ХХ век — это век человеческой маски: «Актер «надевает на себя лицо персонажа, причем такое действие следовало бы распространить на все тело», — как пишет А. Жарри в статье «О бесполезности театра для театра». Танец разделился на театральный, в частности, балет, бальный, также требующий зрителя и породивший новую форму полу-театрального действа, а именно, фестиваль или чемпионат (что опять-таки сближало со спортивным действием), и демократический танец танцплощадок, где зритель оказывался и участником. Но зритель становился основой творчества, т.к. ХХ в., часто преподнося в качестве произведения искусства обыденность, основывался лишь на восприятии, которое и создавало из простых вещей мира шедевры. Зритель задавал театральной постановке саму жизненность, поскольку находил наслаждение в сопереживании. Здесь театр становится экспериментальной лабораторией для философской практики. Авангард, модернизм и постмодернизм захватывают как театральные подмостки, так и философский дискурс — так Габриэль Марсель не мог окончательно решить, что ему ближе — театр или философия. Сюрреализм и театр абсурда сознательно использовали многие открытия фрейдизма и юнгианства. При этом они полярно различались по отношению к психологическим основам творчества и восприятия искусства. Одни из них утверждали исключительно рациональные основы, но большая часть и направлений и отдельных представителей авангарда ориентировалась на принципиальный иррационализм художественного творчества, чему активно способствовала вся пестрая и бурлящая атмосфера первой половины века, получившая еще и апокалиптический характер в ходе мировых войн и революций, а также в акте создания средств массового уничтожения. Отказ от традиций предполагал разрыв скорее с традицией новоевропейской, при этом интерес к «примитивным культурам» наоборот сильно возрос, а их исследование зачастую становилось источником вдохновения, допустим, у того же А. Арто. За творческими «находками» обращались к мифам архаических народов, к искусству Востока, Африки, Латинской Америки, Полинезии и т. д. В 1936 году выходит статья А. Арто «Французский театр ищет миф»; интерес к восточной театральной традиции проявляют Клодель, Крэг, Мейерхольд, Брехт и др.; в кинематографе М. Зимбакка пытается показать «идентичность и постоянство первобытных мифов через примитивные формы искусства» (А. Киру), что находит свое воплощение в фильмах «Изобретение мира»(1951),«Кецалькоатль»(1952)и др.

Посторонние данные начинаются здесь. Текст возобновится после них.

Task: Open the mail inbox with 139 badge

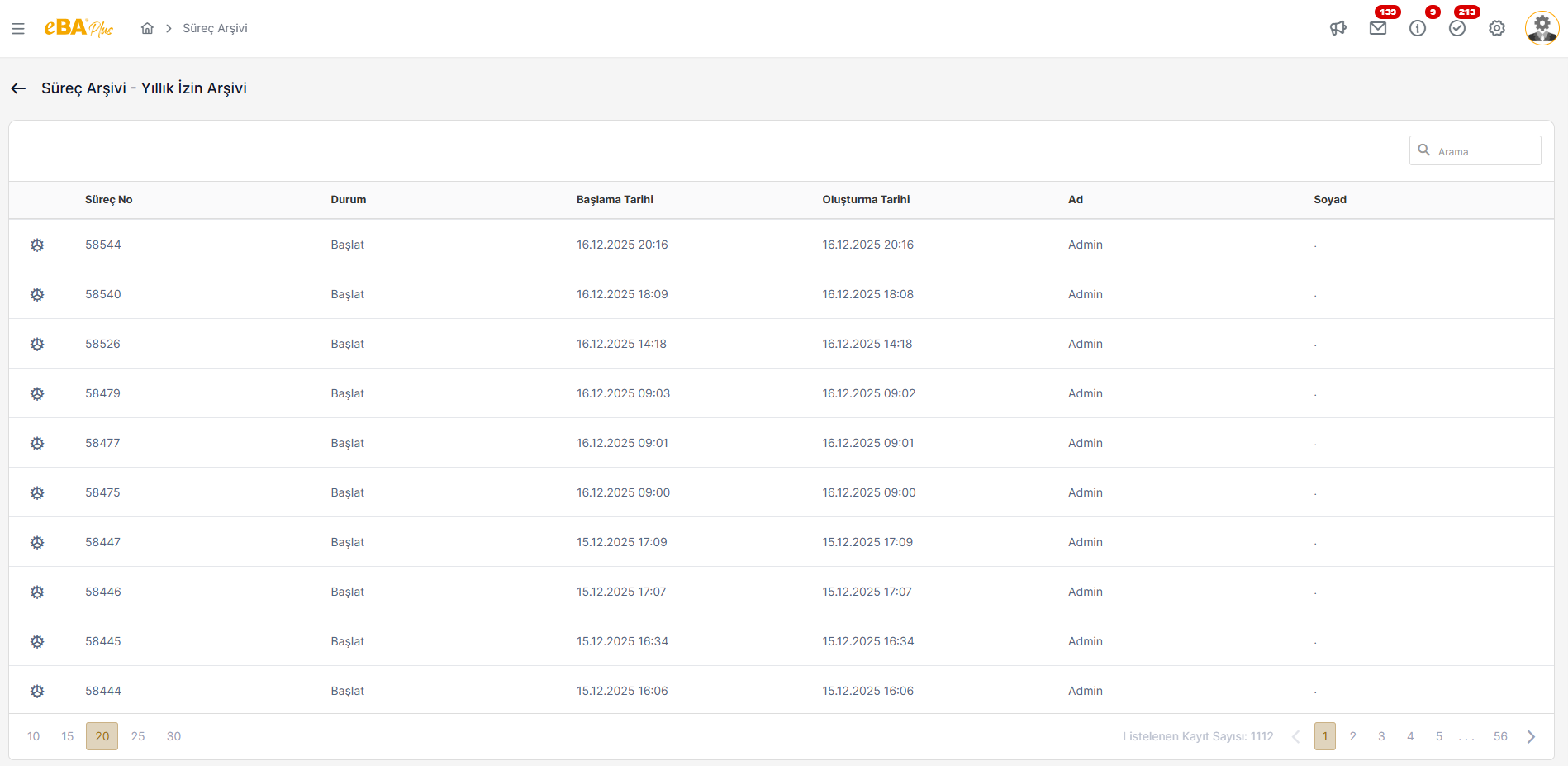Action: point(1377,29)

Реалистическая драматургия Х1Х в. объявляла себя «драматургией здравого смысла» и занималась по преимуществу бытописательством, с легкими морализаторством. Самые значительные достижения драматургии западного театра рубежа Х1Х–ХХ веков были связаны с именами Г. Ибсена, Б. Шоу и Г. Гауптмана. Театр становился, во многом благодаря развитию кинематографа, режиссерским. Здесь невозможно не упомянуть то, что рядом с фигурой того же Г. Гауптмана стоял и М. Рейнхардт, по сути возглавивший немецкий театр начала века.

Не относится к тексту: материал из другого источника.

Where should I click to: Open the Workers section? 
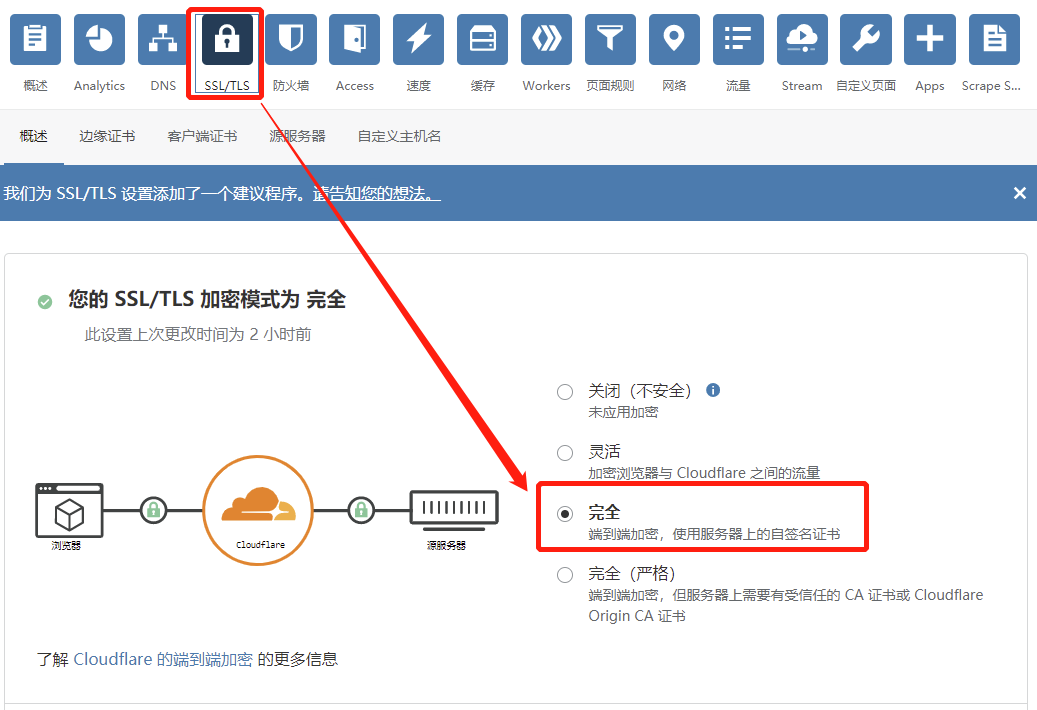coord(546,39)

Но, помимо реалистического направления, со второй половины Х1Х века в европейском театре развиваются формы поэтической драмы — символистской и неоромантической, где уход в сферы духа представлял из себя стремление уйти «за пределы действительности» и в силу такой тенденции становился показателем духовного кризиса эпохи. Этот кризис с наибольшей полнотой выразился в декадентских драмах. Ужасы пережитого в ходе мировых войн, ощущение тупика и безысходности жизни буржуазного общества породили искусство экспрессионизма. Оно сложилось во время первой мировой и сразу обрело антибуржуазный и катастрофический характер. На фоне этих процессов складывается и «театр жестокости» А. Арто. Суть театра жестокости состоит в том, что текст поется в виде ритуального заклинания, а не читается, сцена создает иероглифы, обращенные к подсознанию зрителя, а насилие переводится в разряд насилия самого смысла. Патрис Пави в статье «Смерть знака?» писал, имея в виду в том числе и «театр жестокости»: «Похоже, что знак утратил свое постоянное отношение между означающим и означаемым и что существуют только два его крайних воплощения: 1) иероглиф, обоснованный «знак», который отсылает к вещи, скорее указывая на нее, чем ее означая: так обстоит дело в спонтанной или импровизированной театральной практике; 2) серийная форма, в которой знак имеет лишь синтаксическую ценность, тождественную себе самой. Театральный авангард привел к кризису семиотическое и референциальное отношение знака к миру». Театральная жизнь ХХ века была бесконечно разнообразна и насыщена экспериментами, но тем не менее и ее не миновал кризис.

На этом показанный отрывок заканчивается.